#### Source passage
•••

There’s just something about pro wrestling and vehicular mayhem that just goes together. The sheer total of cars, trucks, motorcycles, and other various modes of transportation that have been defaced or destroyed in a number of different ways over the years by wrestling organizations is staggering, and the amount spent on those often extremely expensive vehicles would probably put a dent in the biggest budget. But for some reason, when wrestling wants to up the ante, you can bet we’ll see a vehicle involved in some way, as they were in the following infamous examples.
10. The White Hummer Mystery
Ah yes, the case of the white HumVee which destroyed a limousine containing WCW Champion Kevin Nash, a master plan set up by Randy Savage that was a mystery worthy of a Nancy Drew novel. Or maybe an episode of Scooby-Doo. WCW literally a year teasing who had actually been driving the vehicle, mostly by showing footage of who it wasn’t. Included on the list of false suspects were Sid, Hulk Hogan, Sting (who was shown driving a black Hummer, because “wrestling continuity” is an oxymoron), and former Baywatch star Carmen Electra. No, we’re not kidding. Anyway, this kept going long past the reasonable point of when they should have resolved the entire thing, until everyone basically gave up and moved on. In fact, it was never actually explicitly stated who drove the Hummer, although long after anyone might have remotely cared, WCW basically implied that it was Eric Bischoff by showing him driving a similar vehicle. You could argue that this made absolutely no sense, as he was Nash’s ally at the time, but then again, we are talking about WCW here.
9. Shane Sends Kane To Hell
The war between Kane and Shane McMahon in mid-2003 was ridiculous for a lot of reasons, most of all because it turned Shane McMahon into a seemingly indestructible badass who actually could go toe-to-toe with the unmasked monster Kane, something no actual wrestler had done up to that point. But even sillier was the ways in which Kane and Shane tried to destroy each other, which included Shane kicking Kane into a flaming dumpster, and an infamous Raw moment where Kane handcuffed Shane to a ringpost, then hooked his testicles up to a car battery. But most relevant to this particular topic would be a moment that was replayed as part of the Raw intro montage for years, as Shane lured Kane into a parking lot backstage, eventually hiding inside a limousine. Somehow, when Kane entered the limo, Shane managed to subdue him, escape, then rig the limo to drive straight into a nearby production truck (via the old “brick on the gas pedal” trick), shearing off the roof of the limo and, presumably, injuring Kane in some way. You know, unless he was lying on the floor of the limo, in which case, he was probably fine. And as a bonus for this list, the entire feud ended in an Ambulance Match, where you win by throwing your opponent into an ambulance and letting it drive away.

•••

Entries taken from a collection

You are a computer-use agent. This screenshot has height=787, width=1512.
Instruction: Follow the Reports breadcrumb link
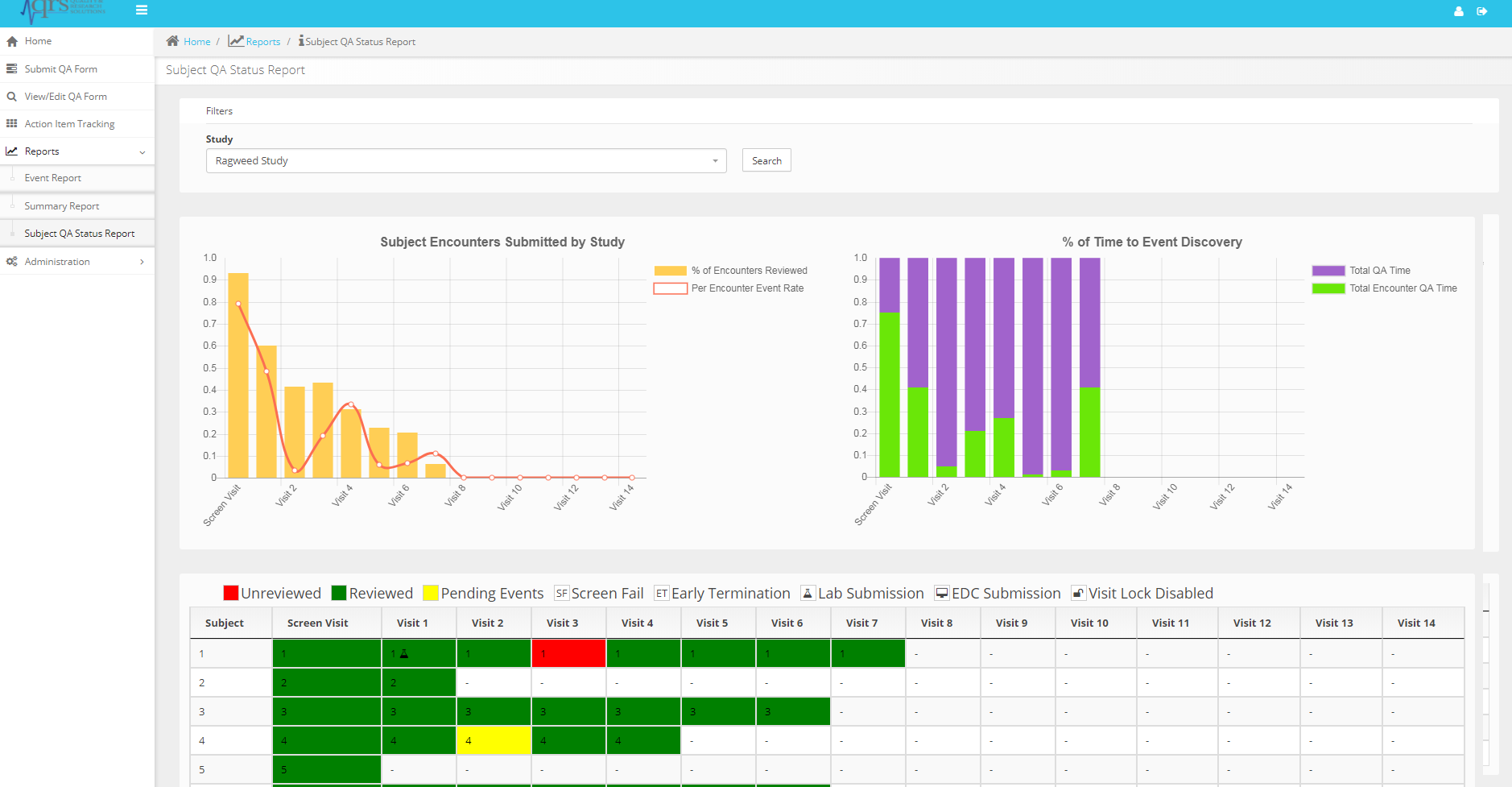click(262, 42)
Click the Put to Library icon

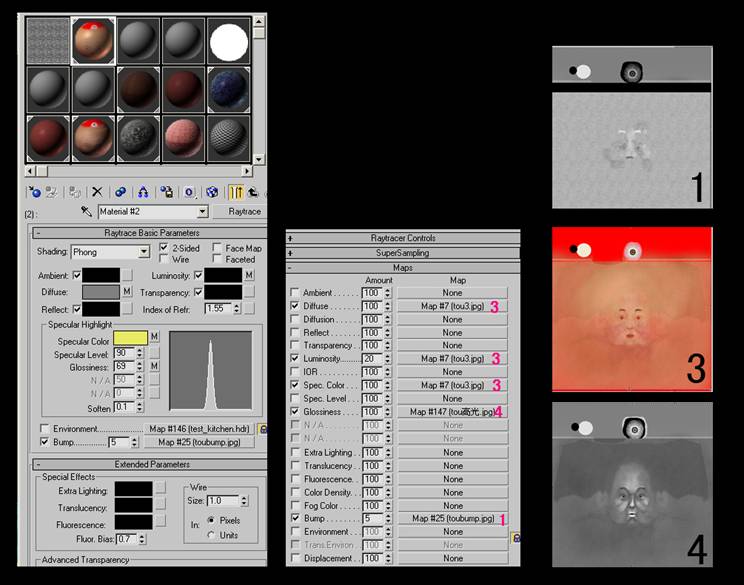(x=166, y=191)
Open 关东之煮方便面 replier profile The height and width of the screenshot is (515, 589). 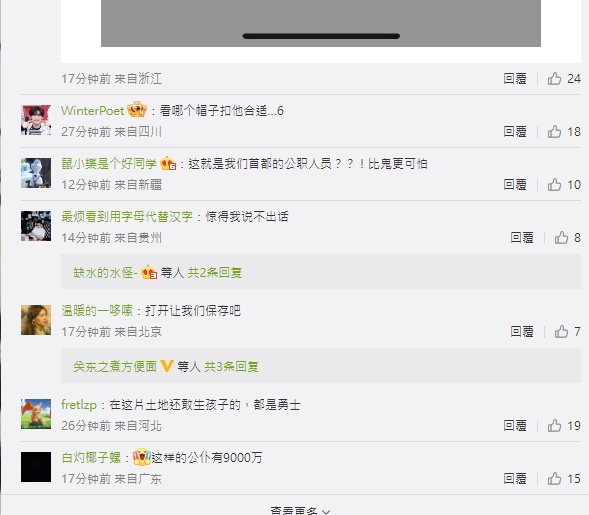click(115, 367)
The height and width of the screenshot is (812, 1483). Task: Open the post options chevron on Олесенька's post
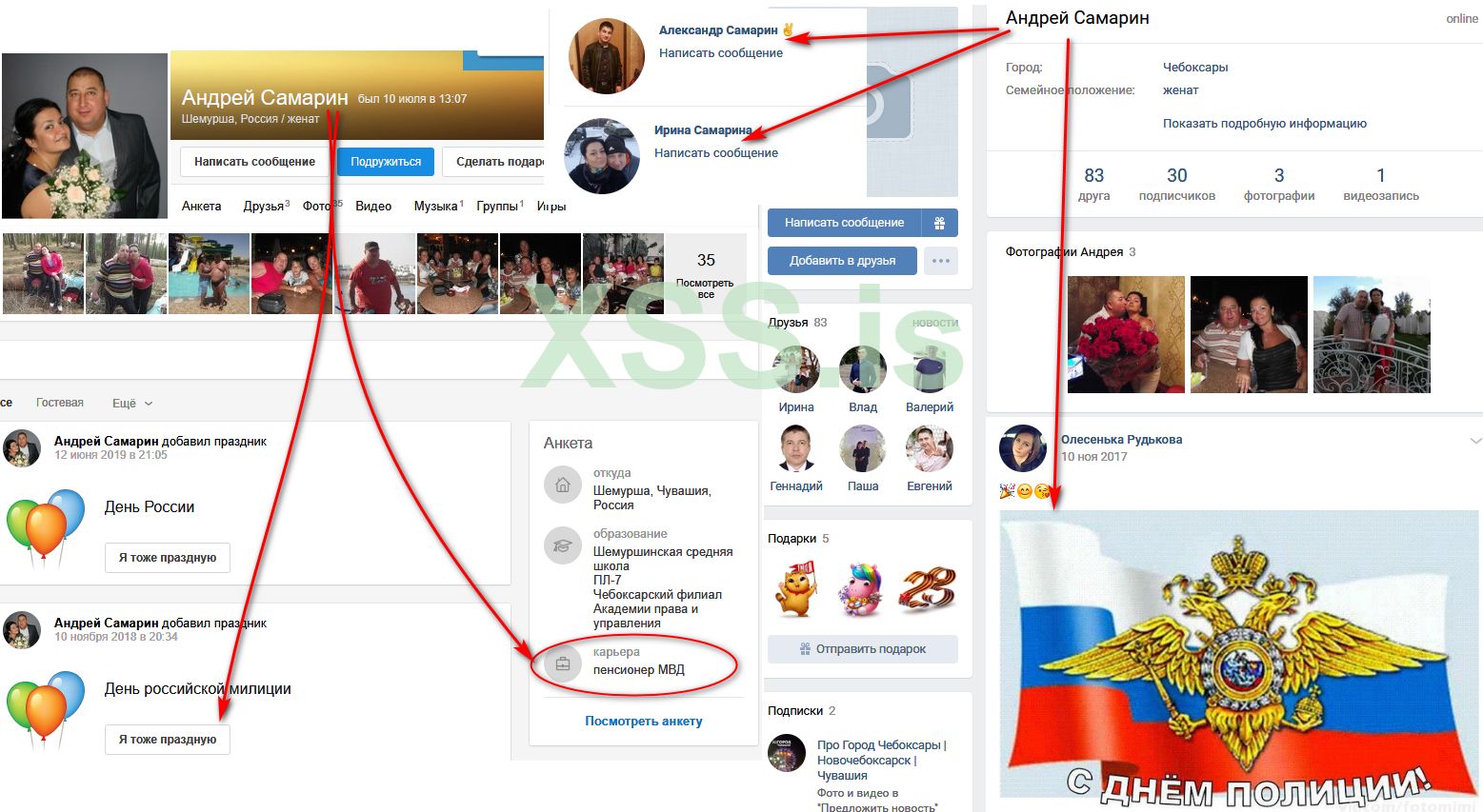coord(1475,441)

•••

#### To be done
A. Answer these questions using the wrestling vehicles article:
(i) Whom did WCW eventually imply had driven the white Hummer?
(ii) What did Shane rig the limousine to drive into?
(iii) In what kind of match did the feud between Kane and Shane McMahon end?
B. Return the passage from the wrestling vehicles article that runs from "There’s just something" up to and including "following infamous examples.".

#### Correct answers
A.
(i) Eric Bischoff
(ii) A nearby production truck
(iii) An Ambulance Match

B.
There’s just something about pro wrestling and vehicular mayhem that just goes together. The sheer total of cars, trucks, motorcycles, and other various modes of transportation that have been defaced or destroyed in a number of different ways over the years by wrestling organizations is staggering, and the amount spent on those often extremely expensive vehicles would probably put a dent in the biggest budget. But for some reason, when wrestling wants to up the ante, you can bet we’ll see a vehicle involved in some way, as they were in the following infamous examples.